Go, recite (the text) to whom so We grant length of days, him We cause to decline. Seek the heart (spirit), set not thy heart on bones;715
رو نعمره ننکسه بخوان ** دل طلب کن دل منه بر استخوان
For that beauty of the heart is the lasting beauty: its fortune gives to drink of the Water of Life.
کان جمال دل جمال باقی است ** دولتش از آب حیوان ساقی است
Truly it is both the water and the giver of drink and the drunken: all three become one when your talisman is shattered.
خود هم او آب است و هم ساقی و مست ** هر سه یک شد چون طلسم تو شکست
That oneness you cannot know by reasoning. Do service (to God) and refrain from foolish gabble, O undiscerning man!
آن یکی را تو ندانی از قیاس ** بندگی کن ژاژ کم خا ناشناس
Your reality is the form and that which is borrowed: you rejoice in what is relative and (secondary like) rhyme.
معنی تو صورت است و عاریت ** بر مناسب شادی و بر قافیت
Reality is that which seizes (enraptures) you and makes you independent of form.720
معنی آن باشد که بستاند ترا ** بینیاز از نقش گرداند ترا
Reality is not that which makes blind and deaf and causes a man to be more in love with form.
معنی آن نبود که کور و کر کند ** مرد را بر نقش عاشقتر کند
The portion of the blind is the fancy that increases pain; the share of the (spiritual) eye is these fancies (ideas) of dying to self (faná).

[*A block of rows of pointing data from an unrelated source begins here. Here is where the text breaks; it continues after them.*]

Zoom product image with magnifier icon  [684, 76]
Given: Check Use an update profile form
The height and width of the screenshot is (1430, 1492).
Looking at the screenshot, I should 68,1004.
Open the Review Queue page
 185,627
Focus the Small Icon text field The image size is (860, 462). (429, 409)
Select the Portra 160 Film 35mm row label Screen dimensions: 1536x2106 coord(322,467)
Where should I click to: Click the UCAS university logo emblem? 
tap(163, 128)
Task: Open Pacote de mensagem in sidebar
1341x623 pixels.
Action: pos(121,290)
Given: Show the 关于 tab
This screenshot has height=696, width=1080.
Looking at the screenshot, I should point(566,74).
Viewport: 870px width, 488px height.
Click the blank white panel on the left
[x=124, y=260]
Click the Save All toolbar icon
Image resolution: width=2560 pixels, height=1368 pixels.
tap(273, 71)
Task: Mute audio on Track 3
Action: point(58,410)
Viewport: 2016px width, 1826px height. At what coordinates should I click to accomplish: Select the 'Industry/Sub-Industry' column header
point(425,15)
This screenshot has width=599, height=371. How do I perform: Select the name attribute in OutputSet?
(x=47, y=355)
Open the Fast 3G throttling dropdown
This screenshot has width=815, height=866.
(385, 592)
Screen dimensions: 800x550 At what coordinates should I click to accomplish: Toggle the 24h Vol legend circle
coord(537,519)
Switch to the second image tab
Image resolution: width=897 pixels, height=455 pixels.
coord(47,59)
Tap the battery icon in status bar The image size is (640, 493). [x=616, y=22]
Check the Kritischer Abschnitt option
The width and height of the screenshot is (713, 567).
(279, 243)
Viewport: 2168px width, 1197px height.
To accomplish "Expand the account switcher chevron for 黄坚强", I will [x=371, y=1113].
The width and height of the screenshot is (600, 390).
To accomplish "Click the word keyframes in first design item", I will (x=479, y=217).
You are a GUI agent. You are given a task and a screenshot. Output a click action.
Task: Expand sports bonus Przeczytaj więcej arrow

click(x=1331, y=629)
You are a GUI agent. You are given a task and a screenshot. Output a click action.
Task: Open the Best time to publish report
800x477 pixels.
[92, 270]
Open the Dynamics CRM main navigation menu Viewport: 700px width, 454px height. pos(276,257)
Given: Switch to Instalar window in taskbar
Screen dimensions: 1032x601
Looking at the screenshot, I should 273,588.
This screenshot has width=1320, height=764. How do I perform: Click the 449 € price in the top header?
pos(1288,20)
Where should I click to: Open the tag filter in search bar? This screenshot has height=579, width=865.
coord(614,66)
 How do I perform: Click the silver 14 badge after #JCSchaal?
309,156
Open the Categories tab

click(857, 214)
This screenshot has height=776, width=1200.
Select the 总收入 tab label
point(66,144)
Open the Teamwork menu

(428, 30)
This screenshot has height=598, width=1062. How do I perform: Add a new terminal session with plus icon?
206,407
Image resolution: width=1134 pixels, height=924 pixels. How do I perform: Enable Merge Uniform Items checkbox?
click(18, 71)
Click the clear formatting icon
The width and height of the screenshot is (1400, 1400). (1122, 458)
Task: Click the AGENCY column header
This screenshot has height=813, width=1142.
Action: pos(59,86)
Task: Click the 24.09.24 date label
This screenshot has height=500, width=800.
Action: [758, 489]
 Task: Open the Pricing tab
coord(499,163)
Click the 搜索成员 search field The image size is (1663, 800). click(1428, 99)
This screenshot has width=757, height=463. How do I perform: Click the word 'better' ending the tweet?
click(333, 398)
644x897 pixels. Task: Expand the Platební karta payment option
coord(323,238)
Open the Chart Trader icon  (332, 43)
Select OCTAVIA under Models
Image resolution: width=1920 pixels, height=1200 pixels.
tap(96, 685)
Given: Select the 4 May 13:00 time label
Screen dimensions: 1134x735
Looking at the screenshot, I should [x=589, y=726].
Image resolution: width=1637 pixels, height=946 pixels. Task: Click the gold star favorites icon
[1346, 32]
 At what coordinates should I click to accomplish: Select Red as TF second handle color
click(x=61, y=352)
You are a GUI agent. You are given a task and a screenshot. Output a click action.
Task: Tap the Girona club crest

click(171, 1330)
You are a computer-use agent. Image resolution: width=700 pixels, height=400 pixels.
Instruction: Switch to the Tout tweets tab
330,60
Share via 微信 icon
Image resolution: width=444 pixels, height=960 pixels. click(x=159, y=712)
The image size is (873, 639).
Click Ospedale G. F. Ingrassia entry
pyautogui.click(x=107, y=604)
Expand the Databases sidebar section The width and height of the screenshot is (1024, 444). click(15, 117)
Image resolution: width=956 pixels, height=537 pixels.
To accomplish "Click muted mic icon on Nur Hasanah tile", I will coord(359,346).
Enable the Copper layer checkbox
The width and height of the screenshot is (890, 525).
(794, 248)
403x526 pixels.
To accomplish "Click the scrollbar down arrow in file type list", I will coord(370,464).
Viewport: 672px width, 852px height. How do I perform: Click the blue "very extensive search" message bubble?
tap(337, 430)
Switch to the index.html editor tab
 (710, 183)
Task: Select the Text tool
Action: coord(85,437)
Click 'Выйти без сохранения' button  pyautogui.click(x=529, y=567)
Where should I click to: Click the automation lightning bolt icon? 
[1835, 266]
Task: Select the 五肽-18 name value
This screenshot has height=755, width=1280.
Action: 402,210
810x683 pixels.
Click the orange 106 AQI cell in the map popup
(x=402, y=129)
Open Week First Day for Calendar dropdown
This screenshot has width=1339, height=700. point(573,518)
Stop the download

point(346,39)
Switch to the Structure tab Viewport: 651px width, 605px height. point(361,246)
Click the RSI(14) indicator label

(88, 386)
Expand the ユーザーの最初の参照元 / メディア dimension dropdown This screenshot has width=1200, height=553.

کور را قسمت خیال غم فزاست ** بهرهی چشم این خیالات فناست
The blind are a mine (full) of the letter of the Qur’án: they do not see the ass, and (only) cling to the pack-saddle.
حرف قرآن را ضریران معدناند ** خر نبینند و به پالان بر زنند
Since you have sight, go after the ass which has jumped (away from you): how long (will you persist in) stitching the saddle, O saddle-worshipper?
چون تو بینایی پی خر رو که جست ** چند پالان دوزی ای پالان پرست
When the ass is there, the saddle will certainly be yours: bread does not fail when you have the (vital) spirit.725
خر چو هست آید یقین پالان ترا ** کم نگردد نان چو باشد جان ترا
(On) the back of the ass is shop and wealth and gain; the pearl of your heart is the stock (which provides wealth) for a hundred bodies.
پشت خر دکان و مال و مکسب است ** در قلبت مایهی صد قالب است
Mount the ass bare-backed, O busybody: did not the Prophet ride the ass bare-backed?
خر برهنه بر نشین ای بو الفضول ** خر برهنه نه که راکب شد رسول
The Prophet rode (his beast) bare-backed; and the Prophet, it is said, journeyed on foot.
النبی قد رکب معروریا ** و النبی قیل سافر ماشیا
The ass, your fleshly soul, has gone off; tie it to a peg. How long will it run away from work and burden, how long?
شد خر نفس تو بر میخیش بند ** چند بگریزد ز کار و بار چند
It must bear the burden of patience and thanksgiving, whether for a hundred years or for thirty or twenty.730
بار صبر و شکر او را بردنی است ** خواه در صد سال و خواهی سی و بیست
None that is laden supported another's load; none reaped until he sowed something.
هیچ وازر وزر غیری بر نداشت ** هیچ کس ندرود تا چیزی نکاشت
’Tis a raw (absurd) hope; eat not what is raw, O son: eating raw brings illness to men.
طمع خام است آن مخور خام ای پسر ** خام خوردن علت آرد در بشر
(Do not say to yourself), “So-and-so suddenly found a treasure; I would like the same: neither work nor shop (for me)!”
کان فلانی یافت گنجی ناگهان ** من همان خواهم نه کار و نه دکان
That (discovery of treasure) is Fortune's doing (a piece of luck), and moreover it is rare: one must earn a living so long as the body is able.
کار بخت است آن و آن هم نادر است ** کسب باید کرد تا تن قادر است
How does earning a livelihood prevent the (discovery of) treasure? Do not retire from work: that (treasure), indeed, is (following) behind (the work).735
کسب کردن گنج را مانع کی است ** پا مکش از کار آن خود در پی است
See that you are not made captive by “if,” saying, “If I had done this or the other (thing),”
تا نگردی تو گرفتار اگر ** که اگر این کردمی یا آن دگر
For the sincere Prophet forbade (people) to say “if,” and said, “That is from hypocrisy”;
کز اگر گفتن رسول با وفاق ** منع کرد و گفت آن هست از نفاق
For the hypocrite died in saying “if,” and from saying “if” he won nothing but remorse.
کان منافق در اگر گفتن بمرد ** وز اگر گفتن بجز حسرت نبرد
Parable.
مثل
A certain stranger was hastily seeking a house: a friend took him to a house in ruins.